§ Trecho do texto:
------
O antropólogo avalia que o fenômeno
tem feito aumentar as pressões pelo não
reconhecimento dos territórios tradicionais,
em especial no norte do Tocantins, no sul do Maranhão,
no oeste da Bahia e de Pernambuco. As commodities
são produtos primários - como a soja,
o café, a carne e o minério de ferro,
por exemplo - cujos preços e o comércio
em geral são determinados pelo mercado internacional.
A opinião
do pesquisador está apoiada em estatísticas
conhecidas. Segundo informações da
empresa de consultoria FNP, especializada em estudos
sobre angronegócios, nos últimos 36
meses (até junho de 2005), o preço
médio das terras no País registrou
taxa de crescimento de 63%, muito acima da inflação
acumulada de 49% no mesmo período (IGP-DI).
No Centro-Oeste, houve um pico de valorização
de 122%, no acumulado dos últimos 12 meses.
“Existem forças
conservadoras que se movimentam o tempo todo para
criar obstáculos ao reconhecimento dos direitos
dos quilombolas”, continua Almeida. Ele cita a Ação
Direta de Inconstitucionalidade (Adin) proposta
pelo PFL, em julho de 2004, contra o Decreto nº
4.887/03, que atualmente regulamenta a titulação
dos quilombos, como um exemplo da força do
racismo na sociedade brasileira e de uma conseqüente
negação da propriedade aos negros.
------
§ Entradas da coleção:
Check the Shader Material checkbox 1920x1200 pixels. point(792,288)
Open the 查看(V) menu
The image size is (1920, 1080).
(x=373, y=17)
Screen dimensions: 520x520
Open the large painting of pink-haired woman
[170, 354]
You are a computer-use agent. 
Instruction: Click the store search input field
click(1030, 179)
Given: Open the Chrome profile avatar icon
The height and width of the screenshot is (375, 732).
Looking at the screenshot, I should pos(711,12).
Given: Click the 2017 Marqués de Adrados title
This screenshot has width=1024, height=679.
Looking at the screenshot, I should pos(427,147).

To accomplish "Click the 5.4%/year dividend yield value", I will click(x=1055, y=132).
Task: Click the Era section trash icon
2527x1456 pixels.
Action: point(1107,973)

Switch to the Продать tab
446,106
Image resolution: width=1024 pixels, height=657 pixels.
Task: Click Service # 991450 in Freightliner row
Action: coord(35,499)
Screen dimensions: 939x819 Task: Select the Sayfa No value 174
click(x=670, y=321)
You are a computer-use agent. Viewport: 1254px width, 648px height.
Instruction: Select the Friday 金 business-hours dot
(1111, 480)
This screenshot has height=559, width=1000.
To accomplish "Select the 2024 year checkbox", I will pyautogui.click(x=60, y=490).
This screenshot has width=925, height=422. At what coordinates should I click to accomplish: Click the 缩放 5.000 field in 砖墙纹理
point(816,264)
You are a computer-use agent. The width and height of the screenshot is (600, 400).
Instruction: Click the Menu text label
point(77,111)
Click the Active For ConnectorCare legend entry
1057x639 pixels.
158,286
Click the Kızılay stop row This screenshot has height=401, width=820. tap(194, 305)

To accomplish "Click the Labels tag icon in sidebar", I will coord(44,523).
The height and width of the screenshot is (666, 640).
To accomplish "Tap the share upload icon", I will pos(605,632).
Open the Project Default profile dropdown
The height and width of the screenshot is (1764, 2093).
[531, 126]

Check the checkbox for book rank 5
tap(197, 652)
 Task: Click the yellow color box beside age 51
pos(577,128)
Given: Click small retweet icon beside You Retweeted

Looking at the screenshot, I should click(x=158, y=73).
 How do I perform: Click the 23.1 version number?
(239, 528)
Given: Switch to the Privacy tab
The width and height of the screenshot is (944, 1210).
------
§ Tarefa a executar: Reproduza sem alterações a parte do texto sobre os territórios quilombolas que começa pelas palavras "O antropólogo avalia" e termina em "pelo mercado internacional.".

§ Resposta correta:
O antropólogo avalia que o fenômeno
tem feito aumentar as pressões pelo não
reconhecimento dos territórios tradicionais,
em especial no norte do Tocantins, no sul do Maranhão,
no oeste da Bahia e de Pernambuco. As commodities
são produtos primários - como a soja,
o café, a carne e o minério de ferro,
por exemplo - cujos preços e o comércio
em geral são determinados pelo mercado internacional.